§ **Task description**: Each line of the records that holds "Enable" should be shown in full.

(Stored entries)
★ ★ ★ ★ ★

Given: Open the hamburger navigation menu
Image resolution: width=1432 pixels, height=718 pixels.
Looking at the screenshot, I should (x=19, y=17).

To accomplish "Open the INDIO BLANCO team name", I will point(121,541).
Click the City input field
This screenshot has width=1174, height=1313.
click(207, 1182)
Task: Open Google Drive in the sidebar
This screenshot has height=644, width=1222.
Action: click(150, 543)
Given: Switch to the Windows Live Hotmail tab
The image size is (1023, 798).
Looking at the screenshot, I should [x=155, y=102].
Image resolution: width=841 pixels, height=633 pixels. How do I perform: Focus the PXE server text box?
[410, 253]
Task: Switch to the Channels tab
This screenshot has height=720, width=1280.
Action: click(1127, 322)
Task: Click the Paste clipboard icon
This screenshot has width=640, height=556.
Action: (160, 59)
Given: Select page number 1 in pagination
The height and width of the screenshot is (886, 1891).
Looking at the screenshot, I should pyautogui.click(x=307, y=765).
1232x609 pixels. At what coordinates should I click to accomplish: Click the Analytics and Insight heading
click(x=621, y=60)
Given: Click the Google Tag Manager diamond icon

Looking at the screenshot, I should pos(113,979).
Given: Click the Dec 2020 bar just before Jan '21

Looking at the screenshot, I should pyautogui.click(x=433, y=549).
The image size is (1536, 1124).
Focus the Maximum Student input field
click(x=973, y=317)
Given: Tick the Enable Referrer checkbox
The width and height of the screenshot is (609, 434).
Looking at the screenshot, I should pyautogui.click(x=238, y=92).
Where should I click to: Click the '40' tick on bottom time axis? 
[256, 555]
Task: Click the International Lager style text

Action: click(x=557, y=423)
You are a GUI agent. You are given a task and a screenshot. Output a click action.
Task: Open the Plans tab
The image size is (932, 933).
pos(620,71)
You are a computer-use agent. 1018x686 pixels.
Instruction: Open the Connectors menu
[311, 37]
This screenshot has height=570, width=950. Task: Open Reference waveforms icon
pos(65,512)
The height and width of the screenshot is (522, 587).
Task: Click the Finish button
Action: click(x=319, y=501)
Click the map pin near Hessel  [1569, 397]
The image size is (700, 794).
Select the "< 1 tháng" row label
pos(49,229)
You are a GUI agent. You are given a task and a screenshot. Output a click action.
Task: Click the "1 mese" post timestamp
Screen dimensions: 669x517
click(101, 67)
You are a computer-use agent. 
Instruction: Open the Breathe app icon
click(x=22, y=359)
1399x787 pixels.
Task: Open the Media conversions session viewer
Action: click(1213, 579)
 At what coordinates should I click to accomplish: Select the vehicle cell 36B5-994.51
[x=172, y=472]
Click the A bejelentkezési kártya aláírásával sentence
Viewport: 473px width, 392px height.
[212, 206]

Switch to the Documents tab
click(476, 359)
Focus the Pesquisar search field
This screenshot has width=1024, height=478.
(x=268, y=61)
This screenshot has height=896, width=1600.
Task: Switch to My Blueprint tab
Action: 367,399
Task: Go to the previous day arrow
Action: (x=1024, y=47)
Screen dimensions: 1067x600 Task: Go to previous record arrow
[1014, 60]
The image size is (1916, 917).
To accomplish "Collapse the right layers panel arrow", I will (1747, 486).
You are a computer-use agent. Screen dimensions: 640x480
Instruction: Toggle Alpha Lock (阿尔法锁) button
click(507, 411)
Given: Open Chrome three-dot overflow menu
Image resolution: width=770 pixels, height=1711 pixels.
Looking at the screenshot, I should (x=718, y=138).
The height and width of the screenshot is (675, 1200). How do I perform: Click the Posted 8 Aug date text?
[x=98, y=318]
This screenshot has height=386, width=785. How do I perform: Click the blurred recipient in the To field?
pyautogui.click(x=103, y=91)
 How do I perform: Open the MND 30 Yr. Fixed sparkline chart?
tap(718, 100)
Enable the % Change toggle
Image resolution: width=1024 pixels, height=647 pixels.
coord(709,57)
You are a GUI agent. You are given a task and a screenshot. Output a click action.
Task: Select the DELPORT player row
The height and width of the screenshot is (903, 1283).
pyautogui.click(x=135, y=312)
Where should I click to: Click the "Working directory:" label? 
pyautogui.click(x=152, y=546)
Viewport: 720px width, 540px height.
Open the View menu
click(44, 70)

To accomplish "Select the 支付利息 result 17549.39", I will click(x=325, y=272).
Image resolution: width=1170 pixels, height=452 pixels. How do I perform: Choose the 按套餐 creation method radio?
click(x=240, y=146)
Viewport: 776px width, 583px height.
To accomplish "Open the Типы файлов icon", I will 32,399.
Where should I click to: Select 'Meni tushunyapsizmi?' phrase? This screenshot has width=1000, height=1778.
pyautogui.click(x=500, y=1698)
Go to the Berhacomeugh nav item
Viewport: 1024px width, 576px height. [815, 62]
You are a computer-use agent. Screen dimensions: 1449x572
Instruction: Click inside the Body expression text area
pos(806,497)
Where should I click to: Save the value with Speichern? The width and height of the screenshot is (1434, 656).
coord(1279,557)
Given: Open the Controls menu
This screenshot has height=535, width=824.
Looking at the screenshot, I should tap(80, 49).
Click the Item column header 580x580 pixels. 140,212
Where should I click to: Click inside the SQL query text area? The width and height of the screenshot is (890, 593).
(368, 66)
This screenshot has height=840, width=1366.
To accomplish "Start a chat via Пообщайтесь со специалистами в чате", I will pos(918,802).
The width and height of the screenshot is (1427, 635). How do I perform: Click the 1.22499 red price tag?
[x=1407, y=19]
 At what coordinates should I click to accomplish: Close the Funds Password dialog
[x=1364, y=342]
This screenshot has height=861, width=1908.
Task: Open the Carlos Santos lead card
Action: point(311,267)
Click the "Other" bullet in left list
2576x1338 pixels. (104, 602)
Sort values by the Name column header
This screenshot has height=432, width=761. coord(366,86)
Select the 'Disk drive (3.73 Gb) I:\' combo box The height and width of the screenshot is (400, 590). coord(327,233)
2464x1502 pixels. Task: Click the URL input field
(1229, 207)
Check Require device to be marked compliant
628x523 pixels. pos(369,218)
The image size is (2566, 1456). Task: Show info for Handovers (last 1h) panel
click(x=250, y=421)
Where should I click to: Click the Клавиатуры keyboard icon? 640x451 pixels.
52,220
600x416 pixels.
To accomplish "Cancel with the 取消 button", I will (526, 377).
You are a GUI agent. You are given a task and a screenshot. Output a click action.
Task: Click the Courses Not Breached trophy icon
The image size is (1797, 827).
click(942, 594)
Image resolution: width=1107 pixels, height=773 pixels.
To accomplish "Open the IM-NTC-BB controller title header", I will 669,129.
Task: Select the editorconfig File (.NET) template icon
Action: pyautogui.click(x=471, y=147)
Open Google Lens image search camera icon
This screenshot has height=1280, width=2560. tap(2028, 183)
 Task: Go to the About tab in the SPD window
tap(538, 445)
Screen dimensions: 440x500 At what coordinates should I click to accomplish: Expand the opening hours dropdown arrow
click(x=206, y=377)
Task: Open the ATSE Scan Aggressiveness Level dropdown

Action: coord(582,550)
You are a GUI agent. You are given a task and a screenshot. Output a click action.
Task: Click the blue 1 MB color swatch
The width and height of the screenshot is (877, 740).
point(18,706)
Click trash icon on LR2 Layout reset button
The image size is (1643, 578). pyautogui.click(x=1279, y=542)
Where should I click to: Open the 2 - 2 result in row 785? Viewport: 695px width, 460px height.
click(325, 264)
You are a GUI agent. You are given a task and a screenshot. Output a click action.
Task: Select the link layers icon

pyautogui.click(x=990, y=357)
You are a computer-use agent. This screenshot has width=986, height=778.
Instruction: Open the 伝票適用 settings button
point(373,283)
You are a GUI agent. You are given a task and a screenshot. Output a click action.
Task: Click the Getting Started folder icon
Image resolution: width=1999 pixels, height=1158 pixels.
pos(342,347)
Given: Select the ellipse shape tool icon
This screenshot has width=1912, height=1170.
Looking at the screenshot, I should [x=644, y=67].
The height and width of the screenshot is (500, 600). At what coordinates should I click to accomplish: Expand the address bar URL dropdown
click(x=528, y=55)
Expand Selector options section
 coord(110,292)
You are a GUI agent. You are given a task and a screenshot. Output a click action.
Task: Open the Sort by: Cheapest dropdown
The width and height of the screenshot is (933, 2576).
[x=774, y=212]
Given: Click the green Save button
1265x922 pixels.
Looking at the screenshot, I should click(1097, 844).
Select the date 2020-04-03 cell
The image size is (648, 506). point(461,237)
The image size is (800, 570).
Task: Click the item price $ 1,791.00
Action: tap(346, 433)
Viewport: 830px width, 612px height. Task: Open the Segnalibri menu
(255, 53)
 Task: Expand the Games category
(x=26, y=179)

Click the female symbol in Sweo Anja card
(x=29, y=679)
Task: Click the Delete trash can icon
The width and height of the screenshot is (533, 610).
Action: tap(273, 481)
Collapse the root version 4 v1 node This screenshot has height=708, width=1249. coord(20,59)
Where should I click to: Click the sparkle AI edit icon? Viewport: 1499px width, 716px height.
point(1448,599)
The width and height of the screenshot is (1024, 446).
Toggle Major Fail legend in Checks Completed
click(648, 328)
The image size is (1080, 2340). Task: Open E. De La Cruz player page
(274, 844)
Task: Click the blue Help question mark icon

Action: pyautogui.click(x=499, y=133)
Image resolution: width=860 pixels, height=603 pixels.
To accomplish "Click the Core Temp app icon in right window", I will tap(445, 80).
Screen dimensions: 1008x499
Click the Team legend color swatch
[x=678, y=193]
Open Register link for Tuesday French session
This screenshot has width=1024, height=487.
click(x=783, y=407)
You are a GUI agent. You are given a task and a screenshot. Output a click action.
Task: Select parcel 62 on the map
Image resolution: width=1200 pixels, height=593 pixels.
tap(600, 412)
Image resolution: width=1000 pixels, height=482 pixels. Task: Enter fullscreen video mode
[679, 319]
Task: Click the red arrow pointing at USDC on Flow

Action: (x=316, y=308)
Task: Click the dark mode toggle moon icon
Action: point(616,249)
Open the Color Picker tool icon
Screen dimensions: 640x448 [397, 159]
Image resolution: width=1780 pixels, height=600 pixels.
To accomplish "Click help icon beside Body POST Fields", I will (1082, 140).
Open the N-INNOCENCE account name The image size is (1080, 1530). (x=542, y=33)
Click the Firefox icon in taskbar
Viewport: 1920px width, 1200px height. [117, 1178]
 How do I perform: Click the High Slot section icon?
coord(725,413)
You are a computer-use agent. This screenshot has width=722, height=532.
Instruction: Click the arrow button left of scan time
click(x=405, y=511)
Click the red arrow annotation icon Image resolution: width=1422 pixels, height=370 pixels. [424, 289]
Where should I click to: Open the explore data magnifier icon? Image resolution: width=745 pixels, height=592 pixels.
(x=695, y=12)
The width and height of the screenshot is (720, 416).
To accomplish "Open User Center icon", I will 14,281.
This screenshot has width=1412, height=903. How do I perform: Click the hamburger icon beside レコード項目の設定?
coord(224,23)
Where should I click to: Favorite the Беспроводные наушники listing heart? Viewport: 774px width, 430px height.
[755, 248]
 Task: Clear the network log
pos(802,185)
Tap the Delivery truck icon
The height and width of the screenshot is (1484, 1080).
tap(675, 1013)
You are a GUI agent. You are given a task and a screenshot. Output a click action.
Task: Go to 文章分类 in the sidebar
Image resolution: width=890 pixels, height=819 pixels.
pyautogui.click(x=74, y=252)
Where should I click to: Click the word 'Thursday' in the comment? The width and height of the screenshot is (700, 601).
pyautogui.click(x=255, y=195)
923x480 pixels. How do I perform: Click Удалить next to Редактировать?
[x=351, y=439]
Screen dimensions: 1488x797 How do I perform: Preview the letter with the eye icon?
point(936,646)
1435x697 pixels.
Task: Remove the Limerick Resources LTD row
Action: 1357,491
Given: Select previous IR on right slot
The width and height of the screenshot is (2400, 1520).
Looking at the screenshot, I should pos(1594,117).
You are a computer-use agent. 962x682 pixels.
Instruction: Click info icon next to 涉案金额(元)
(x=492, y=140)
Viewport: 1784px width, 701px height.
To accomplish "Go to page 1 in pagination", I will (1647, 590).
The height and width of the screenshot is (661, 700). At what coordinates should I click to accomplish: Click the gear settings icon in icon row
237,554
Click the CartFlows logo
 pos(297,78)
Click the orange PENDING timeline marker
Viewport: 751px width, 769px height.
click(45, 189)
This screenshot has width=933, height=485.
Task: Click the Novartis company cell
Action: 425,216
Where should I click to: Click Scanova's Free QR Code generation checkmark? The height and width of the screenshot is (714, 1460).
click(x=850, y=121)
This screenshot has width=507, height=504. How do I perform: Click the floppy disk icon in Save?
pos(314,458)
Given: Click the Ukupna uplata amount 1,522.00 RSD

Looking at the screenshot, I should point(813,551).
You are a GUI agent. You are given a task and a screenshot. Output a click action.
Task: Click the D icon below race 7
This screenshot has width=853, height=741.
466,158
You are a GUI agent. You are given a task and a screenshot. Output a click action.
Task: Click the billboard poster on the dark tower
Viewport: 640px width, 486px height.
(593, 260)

★ ★ ★ ★ ★

§ **Task output**:
Given: Tick the Enable Referrer checkbox
Enable the % Change toggle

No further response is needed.